• _Directions_: From the entries that follow, list every line in which the string "will" appears.

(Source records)
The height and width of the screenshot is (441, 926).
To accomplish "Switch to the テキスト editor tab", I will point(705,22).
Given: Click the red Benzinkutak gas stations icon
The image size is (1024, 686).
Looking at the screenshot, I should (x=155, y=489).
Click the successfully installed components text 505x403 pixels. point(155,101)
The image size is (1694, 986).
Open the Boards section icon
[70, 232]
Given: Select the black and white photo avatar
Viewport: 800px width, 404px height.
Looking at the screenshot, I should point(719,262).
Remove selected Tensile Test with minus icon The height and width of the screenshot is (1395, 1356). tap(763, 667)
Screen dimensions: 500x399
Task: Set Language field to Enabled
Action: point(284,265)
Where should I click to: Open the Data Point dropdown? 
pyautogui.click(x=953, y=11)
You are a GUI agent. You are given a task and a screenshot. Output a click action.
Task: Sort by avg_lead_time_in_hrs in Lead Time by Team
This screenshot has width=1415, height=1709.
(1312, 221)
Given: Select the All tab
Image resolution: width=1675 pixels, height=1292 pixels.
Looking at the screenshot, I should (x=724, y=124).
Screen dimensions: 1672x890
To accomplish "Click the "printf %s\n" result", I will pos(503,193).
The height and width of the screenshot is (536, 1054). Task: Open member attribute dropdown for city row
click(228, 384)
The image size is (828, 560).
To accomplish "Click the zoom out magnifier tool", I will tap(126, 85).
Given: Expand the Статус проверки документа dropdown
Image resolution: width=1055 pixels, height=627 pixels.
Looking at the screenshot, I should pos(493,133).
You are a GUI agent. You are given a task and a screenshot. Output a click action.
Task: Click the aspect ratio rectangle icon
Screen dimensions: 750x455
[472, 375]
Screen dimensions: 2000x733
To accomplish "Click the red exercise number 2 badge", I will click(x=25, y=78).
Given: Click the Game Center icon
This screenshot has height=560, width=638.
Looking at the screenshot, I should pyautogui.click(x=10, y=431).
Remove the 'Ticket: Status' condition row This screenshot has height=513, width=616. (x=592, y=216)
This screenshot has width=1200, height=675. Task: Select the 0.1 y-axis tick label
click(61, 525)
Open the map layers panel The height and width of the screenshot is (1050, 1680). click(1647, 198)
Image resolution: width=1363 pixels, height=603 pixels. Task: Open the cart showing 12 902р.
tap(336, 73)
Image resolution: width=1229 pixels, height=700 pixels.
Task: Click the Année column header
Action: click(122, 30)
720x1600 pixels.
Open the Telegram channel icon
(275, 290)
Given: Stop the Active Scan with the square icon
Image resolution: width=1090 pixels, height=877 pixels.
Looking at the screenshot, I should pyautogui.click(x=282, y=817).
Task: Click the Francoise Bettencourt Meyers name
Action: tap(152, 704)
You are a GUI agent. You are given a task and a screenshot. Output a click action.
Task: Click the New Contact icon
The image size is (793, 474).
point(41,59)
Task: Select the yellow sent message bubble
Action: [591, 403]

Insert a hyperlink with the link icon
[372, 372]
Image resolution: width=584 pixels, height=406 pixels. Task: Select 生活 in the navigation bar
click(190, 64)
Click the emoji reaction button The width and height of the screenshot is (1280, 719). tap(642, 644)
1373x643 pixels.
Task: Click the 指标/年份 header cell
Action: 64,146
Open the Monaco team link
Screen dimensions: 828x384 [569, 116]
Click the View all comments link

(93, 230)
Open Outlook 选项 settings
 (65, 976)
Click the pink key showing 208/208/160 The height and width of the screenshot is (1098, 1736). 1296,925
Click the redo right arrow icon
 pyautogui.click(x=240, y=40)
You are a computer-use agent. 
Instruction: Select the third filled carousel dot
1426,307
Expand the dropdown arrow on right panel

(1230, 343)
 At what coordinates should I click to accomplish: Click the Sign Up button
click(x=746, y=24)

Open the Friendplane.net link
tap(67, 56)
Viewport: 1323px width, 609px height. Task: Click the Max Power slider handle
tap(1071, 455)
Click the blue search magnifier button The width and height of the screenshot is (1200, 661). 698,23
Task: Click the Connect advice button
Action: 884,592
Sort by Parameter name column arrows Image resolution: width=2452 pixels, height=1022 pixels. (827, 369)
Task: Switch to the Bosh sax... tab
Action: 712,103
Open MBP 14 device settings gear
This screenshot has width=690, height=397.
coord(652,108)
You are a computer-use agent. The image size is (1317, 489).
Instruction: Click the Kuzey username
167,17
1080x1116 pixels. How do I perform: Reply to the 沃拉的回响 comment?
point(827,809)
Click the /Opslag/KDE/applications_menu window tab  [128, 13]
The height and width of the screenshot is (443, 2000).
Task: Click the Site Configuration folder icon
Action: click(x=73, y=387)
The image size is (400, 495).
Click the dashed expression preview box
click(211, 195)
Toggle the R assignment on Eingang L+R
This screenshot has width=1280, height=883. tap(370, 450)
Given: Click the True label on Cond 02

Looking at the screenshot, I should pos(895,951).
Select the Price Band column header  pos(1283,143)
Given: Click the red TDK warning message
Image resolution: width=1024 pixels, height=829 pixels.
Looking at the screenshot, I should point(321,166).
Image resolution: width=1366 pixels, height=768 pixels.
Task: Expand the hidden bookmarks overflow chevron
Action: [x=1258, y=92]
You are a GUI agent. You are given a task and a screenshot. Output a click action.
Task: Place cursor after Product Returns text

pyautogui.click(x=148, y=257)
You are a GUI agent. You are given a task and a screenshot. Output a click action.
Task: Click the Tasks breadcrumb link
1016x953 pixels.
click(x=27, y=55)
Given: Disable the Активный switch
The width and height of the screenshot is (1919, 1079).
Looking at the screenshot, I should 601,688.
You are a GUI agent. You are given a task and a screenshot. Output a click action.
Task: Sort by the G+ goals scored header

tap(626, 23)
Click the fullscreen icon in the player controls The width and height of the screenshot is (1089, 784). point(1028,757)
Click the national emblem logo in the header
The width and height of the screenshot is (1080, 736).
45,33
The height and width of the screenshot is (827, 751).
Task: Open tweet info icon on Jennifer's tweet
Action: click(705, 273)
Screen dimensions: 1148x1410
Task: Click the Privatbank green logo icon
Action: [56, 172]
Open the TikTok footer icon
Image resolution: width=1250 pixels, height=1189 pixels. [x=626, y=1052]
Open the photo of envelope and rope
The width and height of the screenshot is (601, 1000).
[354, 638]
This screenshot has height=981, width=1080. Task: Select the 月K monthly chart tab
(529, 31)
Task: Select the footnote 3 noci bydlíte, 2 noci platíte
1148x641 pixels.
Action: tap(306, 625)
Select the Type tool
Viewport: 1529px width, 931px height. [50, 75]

• _Expected answer_:
To accomplish "Switch to the テキスト editor tab", I will point(705,22).
To accomplish "Click the "printf %s\n" result", I will pos(503,193).
To accomplish "Click the zoom out magnifier tool", I will tap(126, 85).
To accomplish "Click the red exercise number 2 badge", I will click(x=25, y=78).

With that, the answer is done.